### Work request
Whenever the word "will" turns up in a line below, that line should be copied.

-*-

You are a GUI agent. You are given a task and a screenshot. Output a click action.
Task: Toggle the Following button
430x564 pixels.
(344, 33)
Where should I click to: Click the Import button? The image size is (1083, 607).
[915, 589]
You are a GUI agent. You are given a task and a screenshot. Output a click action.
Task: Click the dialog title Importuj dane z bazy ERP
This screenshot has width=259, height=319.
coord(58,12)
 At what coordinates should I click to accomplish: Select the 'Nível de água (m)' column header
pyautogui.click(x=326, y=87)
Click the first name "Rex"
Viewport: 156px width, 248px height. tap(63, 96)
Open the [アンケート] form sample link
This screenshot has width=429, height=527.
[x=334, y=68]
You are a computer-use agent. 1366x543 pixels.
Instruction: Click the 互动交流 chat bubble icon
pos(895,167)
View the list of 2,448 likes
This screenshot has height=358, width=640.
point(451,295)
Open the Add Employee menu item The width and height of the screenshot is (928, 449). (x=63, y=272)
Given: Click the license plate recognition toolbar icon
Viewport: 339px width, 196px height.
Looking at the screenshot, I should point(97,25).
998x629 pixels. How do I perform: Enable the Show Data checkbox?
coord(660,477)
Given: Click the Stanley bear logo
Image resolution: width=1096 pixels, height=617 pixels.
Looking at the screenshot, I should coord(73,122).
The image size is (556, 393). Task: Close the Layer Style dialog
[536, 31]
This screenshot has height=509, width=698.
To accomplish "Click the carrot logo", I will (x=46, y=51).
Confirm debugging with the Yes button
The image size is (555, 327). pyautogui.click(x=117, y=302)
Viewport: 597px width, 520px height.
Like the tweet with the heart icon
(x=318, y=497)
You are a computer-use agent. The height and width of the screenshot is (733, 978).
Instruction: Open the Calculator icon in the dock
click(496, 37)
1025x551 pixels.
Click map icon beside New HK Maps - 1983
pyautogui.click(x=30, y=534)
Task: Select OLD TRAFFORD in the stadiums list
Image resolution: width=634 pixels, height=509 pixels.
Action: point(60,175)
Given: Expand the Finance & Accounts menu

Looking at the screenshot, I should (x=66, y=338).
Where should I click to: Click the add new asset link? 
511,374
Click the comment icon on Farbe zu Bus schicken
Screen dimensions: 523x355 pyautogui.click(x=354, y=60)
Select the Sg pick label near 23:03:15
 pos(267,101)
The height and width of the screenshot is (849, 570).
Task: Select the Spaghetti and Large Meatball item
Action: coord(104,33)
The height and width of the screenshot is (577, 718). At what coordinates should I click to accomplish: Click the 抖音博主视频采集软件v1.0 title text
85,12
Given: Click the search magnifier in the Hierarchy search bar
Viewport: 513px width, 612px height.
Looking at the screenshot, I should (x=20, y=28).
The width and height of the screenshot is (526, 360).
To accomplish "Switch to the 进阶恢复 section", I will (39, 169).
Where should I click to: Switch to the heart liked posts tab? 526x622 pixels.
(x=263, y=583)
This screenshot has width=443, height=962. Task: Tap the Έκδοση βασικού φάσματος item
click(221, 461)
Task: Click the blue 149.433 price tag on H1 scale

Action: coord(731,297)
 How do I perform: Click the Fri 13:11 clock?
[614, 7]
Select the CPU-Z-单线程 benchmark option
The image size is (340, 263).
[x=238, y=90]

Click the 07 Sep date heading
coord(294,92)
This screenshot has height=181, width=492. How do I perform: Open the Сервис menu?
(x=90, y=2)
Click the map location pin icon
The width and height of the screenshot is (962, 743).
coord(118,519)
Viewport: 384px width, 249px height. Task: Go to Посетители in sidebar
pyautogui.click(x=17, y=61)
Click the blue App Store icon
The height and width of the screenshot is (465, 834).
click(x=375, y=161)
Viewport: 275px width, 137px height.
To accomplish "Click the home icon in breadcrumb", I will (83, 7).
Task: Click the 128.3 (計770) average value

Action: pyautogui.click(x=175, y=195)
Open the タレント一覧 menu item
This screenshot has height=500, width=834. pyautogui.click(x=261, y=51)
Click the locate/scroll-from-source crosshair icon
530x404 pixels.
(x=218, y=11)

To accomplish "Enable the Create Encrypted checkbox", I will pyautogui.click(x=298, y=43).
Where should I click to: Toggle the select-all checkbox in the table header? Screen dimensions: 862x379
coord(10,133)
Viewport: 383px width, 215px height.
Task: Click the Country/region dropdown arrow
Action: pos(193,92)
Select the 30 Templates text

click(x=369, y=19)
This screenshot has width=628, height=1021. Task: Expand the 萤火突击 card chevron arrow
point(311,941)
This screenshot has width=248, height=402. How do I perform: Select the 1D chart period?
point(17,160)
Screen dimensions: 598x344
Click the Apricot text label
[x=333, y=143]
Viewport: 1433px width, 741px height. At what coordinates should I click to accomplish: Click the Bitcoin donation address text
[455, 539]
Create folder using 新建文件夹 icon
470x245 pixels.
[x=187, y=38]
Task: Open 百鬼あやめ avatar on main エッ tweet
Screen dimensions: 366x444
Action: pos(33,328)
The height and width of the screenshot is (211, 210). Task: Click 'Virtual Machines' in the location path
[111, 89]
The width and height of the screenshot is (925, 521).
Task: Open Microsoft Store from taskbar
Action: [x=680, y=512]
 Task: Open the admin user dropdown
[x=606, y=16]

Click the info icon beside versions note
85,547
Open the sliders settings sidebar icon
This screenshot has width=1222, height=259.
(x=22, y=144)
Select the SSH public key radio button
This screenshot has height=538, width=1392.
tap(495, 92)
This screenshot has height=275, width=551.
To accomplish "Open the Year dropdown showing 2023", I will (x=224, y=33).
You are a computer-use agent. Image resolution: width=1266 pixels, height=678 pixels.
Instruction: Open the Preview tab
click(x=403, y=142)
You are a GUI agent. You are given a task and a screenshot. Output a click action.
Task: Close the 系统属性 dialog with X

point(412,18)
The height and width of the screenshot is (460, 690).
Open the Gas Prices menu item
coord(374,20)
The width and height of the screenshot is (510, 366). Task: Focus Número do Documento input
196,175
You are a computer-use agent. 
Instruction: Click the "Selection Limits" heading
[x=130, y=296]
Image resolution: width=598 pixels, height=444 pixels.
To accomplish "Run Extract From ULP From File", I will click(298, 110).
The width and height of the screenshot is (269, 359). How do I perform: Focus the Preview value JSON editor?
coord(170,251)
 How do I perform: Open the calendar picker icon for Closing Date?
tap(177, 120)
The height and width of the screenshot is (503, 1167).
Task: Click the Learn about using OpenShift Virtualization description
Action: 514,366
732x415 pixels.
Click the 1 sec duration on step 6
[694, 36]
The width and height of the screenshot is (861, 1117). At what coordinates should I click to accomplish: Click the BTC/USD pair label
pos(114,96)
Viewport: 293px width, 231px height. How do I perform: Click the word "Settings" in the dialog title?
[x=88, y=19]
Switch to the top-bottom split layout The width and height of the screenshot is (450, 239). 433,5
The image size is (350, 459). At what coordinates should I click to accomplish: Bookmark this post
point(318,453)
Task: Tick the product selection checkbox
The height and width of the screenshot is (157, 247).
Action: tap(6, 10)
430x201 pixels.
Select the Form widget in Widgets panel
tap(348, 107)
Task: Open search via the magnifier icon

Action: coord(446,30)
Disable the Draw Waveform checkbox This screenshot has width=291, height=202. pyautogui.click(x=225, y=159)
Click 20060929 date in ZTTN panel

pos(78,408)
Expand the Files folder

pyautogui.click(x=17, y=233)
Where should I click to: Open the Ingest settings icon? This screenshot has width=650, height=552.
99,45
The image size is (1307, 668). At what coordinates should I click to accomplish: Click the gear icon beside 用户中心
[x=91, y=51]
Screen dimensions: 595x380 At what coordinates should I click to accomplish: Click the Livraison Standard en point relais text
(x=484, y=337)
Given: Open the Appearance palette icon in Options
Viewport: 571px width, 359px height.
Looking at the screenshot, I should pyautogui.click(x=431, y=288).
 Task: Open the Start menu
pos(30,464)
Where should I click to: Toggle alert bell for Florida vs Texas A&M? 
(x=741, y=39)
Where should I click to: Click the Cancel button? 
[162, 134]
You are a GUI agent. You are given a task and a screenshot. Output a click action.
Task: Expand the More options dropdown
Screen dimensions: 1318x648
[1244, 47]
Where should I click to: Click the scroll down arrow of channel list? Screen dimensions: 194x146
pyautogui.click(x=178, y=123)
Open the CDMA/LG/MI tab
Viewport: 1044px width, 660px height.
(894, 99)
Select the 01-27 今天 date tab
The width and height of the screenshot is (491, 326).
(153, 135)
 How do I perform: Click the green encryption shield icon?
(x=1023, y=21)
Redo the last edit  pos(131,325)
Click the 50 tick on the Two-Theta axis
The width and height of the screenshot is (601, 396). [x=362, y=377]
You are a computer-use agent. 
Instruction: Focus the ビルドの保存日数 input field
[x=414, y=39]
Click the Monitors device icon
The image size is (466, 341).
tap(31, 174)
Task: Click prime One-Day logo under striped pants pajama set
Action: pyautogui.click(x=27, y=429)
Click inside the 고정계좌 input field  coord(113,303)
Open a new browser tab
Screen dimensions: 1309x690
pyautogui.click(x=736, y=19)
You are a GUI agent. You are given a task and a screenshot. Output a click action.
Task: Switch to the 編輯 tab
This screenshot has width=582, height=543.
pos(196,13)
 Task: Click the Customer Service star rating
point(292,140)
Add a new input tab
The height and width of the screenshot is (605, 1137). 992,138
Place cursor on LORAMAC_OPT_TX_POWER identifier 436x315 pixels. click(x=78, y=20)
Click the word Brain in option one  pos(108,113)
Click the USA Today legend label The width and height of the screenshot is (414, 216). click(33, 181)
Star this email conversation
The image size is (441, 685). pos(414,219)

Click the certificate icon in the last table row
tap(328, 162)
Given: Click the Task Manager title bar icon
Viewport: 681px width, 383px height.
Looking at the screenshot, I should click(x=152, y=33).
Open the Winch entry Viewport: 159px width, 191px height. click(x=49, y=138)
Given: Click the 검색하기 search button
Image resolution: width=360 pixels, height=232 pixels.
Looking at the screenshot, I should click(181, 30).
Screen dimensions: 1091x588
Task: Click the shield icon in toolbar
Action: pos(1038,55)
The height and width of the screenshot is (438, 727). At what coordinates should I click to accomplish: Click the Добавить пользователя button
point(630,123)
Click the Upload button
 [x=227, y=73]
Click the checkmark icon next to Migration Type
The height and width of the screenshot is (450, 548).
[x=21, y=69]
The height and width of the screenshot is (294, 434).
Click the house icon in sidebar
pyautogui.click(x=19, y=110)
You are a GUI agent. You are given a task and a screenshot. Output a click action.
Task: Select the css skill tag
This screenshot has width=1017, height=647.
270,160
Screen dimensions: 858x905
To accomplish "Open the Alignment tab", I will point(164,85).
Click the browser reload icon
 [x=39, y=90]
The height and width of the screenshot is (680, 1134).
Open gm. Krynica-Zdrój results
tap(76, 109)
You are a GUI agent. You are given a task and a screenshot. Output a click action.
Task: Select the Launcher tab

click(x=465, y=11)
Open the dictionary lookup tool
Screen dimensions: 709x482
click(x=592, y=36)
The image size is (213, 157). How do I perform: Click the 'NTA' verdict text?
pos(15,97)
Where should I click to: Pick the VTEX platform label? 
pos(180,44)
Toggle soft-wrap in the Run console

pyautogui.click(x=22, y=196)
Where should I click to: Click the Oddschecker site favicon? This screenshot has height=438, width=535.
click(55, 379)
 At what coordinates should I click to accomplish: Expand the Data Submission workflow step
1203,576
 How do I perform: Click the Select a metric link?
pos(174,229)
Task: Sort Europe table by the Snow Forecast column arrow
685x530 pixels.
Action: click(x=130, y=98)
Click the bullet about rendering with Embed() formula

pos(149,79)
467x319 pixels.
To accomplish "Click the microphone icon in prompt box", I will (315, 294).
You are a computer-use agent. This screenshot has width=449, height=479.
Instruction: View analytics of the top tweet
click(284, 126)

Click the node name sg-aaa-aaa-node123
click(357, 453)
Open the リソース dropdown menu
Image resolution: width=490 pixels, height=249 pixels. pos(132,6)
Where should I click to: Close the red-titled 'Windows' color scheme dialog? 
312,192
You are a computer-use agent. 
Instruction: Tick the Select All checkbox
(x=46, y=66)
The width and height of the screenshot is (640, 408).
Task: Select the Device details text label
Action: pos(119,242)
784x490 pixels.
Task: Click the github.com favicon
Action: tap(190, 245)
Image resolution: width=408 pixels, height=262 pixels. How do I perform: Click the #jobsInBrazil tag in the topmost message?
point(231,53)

-*-

### Solution to this exercise
To accomplish "Click the carrot logo", I will (x=46, y=51).
To accomplish "Switch to the 进阶恢复 section", I will (39, 169).
To accomplish "Click the home icon in breadcrumb", I will (83, 7).
To accomplish "Enable the Create Encrypted checkbox", I will pyautogui.click(x=298, y=43).
To accomplish "Open the Year dropdown showing 2023", I will (x=224, y=33).
To accomplish "Run Extract From ULP From File", I will click(298, 110).
To accomplish "Open the Alignment tab", I will point(164,85).
To accomplish "Click the microphone icon in prompt box", I will (315, 294).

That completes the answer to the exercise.